At the summit, where the road begins to dip down upon the other side, a halt was called to enable the regiments to close up, and we looked back at the fair town which many of us were never to see again. From the dark walls and house roofs we could still mark the flapping and flutter of white kerchiefs from those whom we left behind. Reuben sat his horse beside me, with his spare shirt streaming in the wind and his great pikemen all agrin behind him, though his thoughts and his eyes were too far away to note them. As we gazed, a long thin quiver of sunshine slipped out between two cloud banks and gilded the summit of the Magdalene tower, with the Royal standard which still waved from it. The incident was hailed as a happy augury, and a great shout spread from rank to rank at the sight of it, with a waving of hats and a clattering of weapons. Then the bugles blew a fanfare, the drums struck up a point of war, Reuben thrust his shirt into his haversack, and on we marched through mud and slush, with the dreary clouds bending low over us, and buttressed by the no less dreary hills on either side. A seeker for omens might have said that the heavens were weeping over our ill-fated venture.
All day we trudged along roads which were quagmires, over our ankles in mud, until in the evening we made our way to Bridgewater, where we gained some recruits, and also some hundred pounds for our military chest, for it was a well-to-do place, with a thriving coast trade carried on down the River Parret. After a night in snug quarters we set off again in even worse weather than before. The country in these parts is a quagmire in the driest season, but the heavy rains had caused the fens to overflow, and turned them into broad lakes on either side of the road. This may have been to some degree in our favour, as shielding us from the raids of the King’s cavalry, but it made our march very slow. All day it was splashing and swashing through mud and mire, the rain-drops shining on the gun-barrels and dripping from the heavy-footed horses. Past the swollen Parret, through Eastover, by the peaceful village of Bawdrip, and over Polden Hill we made our way, until the bugles sounded a halt under the groves of Ashcot, and a rude meal was served out to the men. Then on again, through the pitiless rain, past the wooded park of Piper’s Inn, through Walton, where the floods were threatening the cottages, past the orchards of Street, and so in the dusk of the evening into the grey old town of Glastonbury, where the good folk did their best by the warmth of their welcome to atone for the bitterness of the weather.

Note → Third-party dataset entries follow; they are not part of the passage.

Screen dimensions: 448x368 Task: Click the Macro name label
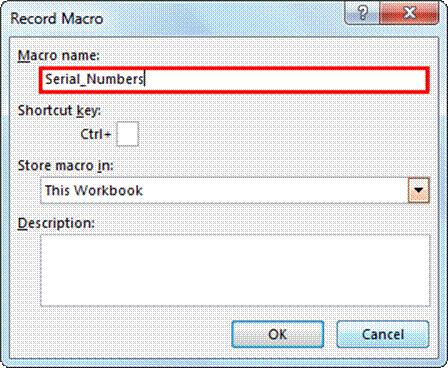(59, 55)
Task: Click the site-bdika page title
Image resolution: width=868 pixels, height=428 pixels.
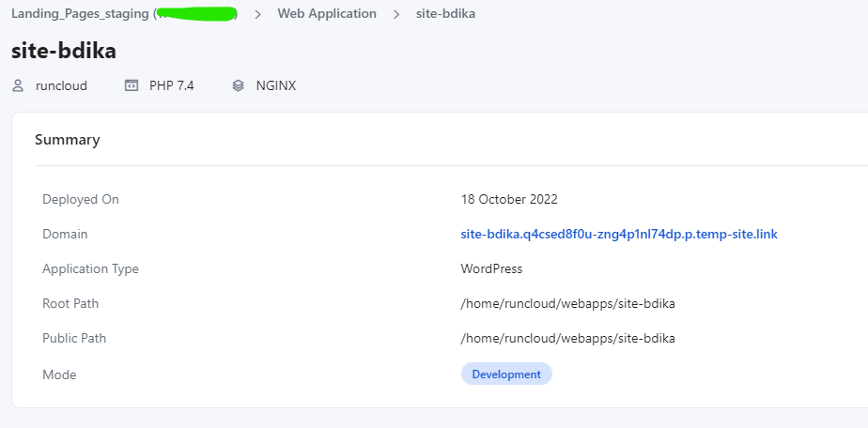Action: [x=64, y=51]
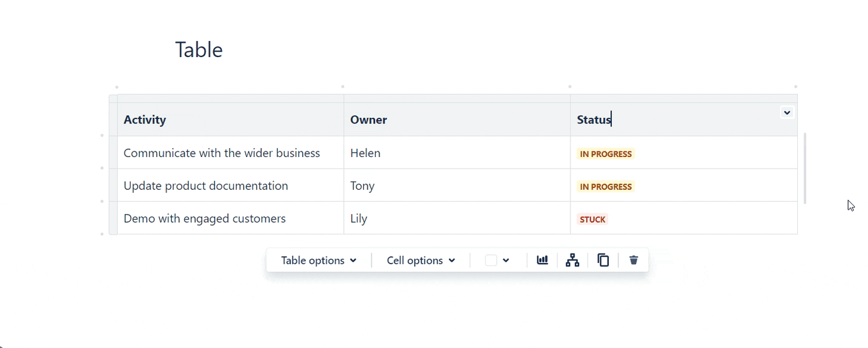Click the Table page title
Viewport: 868px width, 348px height.
coord(199,50)
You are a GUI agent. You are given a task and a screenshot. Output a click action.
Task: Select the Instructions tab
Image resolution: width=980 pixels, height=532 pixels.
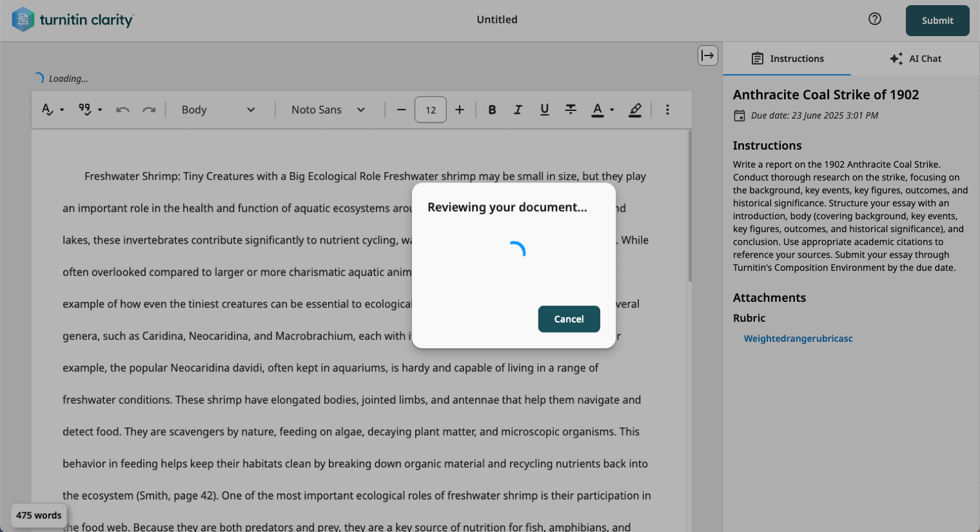pos(788,58)
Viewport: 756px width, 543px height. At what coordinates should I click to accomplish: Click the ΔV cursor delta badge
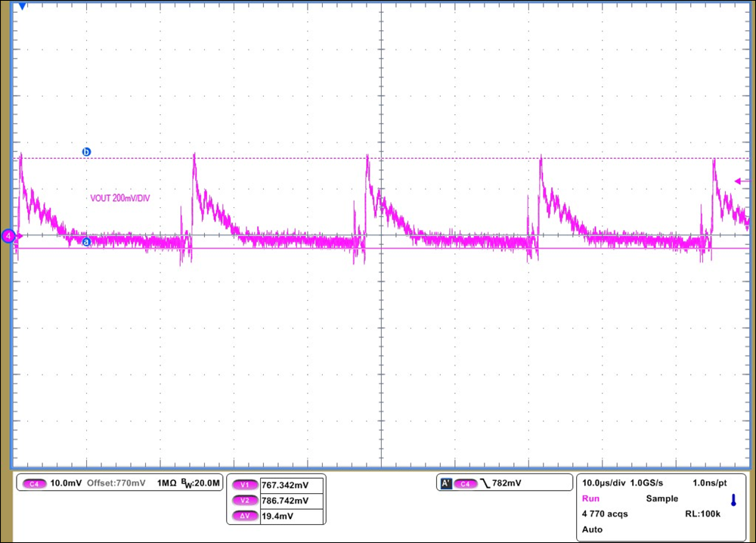(244, 516)
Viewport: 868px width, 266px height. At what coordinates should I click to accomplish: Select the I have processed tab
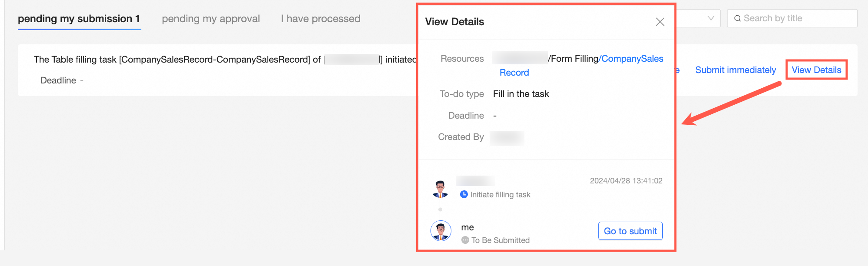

The next morning was wet still and inclement, so the army made a short march to Wells, which is a good-sized town, well laid out, with a fine cathedral, which hath a great number of figures carved in stone and placed in niches on the outer side, like that which we saw at Salisbury. The townsfolk were strong for the Protestant cause, and the army was so well received that their victual cost little from the military chest. On this march we first began to come into touch with the Royal horse. More than once when the rain mist cleared we saw the gleam of arms upon the low hills which overlook the road, and our scouts came in with reports of strong bodies of dragoons on either flank. At one time they massed heavily upon our rear, as though planning a descent upon the baggage. Saxon, however, planted a regiment of pikes on either side, so that they broke up again and glinted off over the hills.
From Wells we marched upon the twenty-fourth to Shepton Mallet, with the ominous sabres and helmets still twinkling behind and on either side of us.
That evening we were at Keynsham Bridge, less than two leagues from Bristol as the crow flies, and some of our horse forded the river and pushed on almost to the walls.
By morning the rain clouds had at last cleared, so Reuben and I rode slowly up one of the sloping green hills which rose behind the camp, in the hope of gaining some sight of the enemy. Our men we left littered about upon the grass, trying to light fires with the damp sticks, or laying out their clothes to dry in the sunshine. A strange-looking band they were, coated and splashed with mud from head to heel, their hats all limp and draggled, their arms rusted, and their boots so worn that many walked barefoot, and others had swathed their kerchiefs round their feet. Yet their short spell of soldiering had changed them from honest-faced yokels into fierce-eyed, half-shaven, gaunt-cheeked fellows, who could carry arms or port pikes as though they had done nought else since childhood.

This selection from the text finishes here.